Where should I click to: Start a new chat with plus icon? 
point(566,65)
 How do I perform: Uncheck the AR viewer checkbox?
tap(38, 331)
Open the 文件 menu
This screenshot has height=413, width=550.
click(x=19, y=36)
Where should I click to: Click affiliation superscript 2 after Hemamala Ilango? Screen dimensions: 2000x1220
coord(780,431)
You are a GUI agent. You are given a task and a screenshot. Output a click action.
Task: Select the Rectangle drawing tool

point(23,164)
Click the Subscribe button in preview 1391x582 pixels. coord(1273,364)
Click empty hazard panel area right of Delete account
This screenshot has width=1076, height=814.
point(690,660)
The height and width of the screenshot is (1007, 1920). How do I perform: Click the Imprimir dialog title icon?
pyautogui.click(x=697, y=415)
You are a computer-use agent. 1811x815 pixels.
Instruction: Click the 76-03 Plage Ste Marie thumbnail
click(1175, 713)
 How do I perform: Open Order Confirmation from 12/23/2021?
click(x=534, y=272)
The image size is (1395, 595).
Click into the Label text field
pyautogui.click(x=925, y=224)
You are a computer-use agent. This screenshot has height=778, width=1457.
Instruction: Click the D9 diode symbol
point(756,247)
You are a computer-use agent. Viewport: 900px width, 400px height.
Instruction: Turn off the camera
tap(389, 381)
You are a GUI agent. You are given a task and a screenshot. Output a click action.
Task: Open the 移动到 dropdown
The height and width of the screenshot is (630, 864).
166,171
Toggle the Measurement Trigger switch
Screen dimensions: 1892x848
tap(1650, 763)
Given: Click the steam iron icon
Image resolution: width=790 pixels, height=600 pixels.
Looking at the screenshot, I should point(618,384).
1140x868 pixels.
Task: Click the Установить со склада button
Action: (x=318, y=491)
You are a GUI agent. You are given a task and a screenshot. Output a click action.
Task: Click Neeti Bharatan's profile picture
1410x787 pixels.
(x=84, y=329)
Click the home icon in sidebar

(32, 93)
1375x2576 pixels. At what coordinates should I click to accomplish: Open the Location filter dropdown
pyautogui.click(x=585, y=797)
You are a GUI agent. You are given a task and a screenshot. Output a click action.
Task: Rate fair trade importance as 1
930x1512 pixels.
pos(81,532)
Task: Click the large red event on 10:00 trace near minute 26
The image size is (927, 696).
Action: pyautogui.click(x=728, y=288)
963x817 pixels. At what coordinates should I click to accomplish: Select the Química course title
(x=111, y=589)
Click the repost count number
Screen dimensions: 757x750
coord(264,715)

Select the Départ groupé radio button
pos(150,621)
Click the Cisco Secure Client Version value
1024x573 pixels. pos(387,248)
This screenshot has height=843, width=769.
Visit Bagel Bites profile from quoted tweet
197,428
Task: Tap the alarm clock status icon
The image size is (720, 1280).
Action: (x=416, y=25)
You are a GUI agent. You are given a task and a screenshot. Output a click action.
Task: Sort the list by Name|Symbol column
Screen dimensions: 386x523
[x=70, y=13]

————————

:: Goal of the exercise ::
List every line above that holds the word "computer".

:: Task answer ::
You are a computer-use agent. 1811x815 pixels.
You are a computer-use agent. This screenshot has height=778, width=1457.
You are a computer-use agent. Viewport: 900px width, 400px height.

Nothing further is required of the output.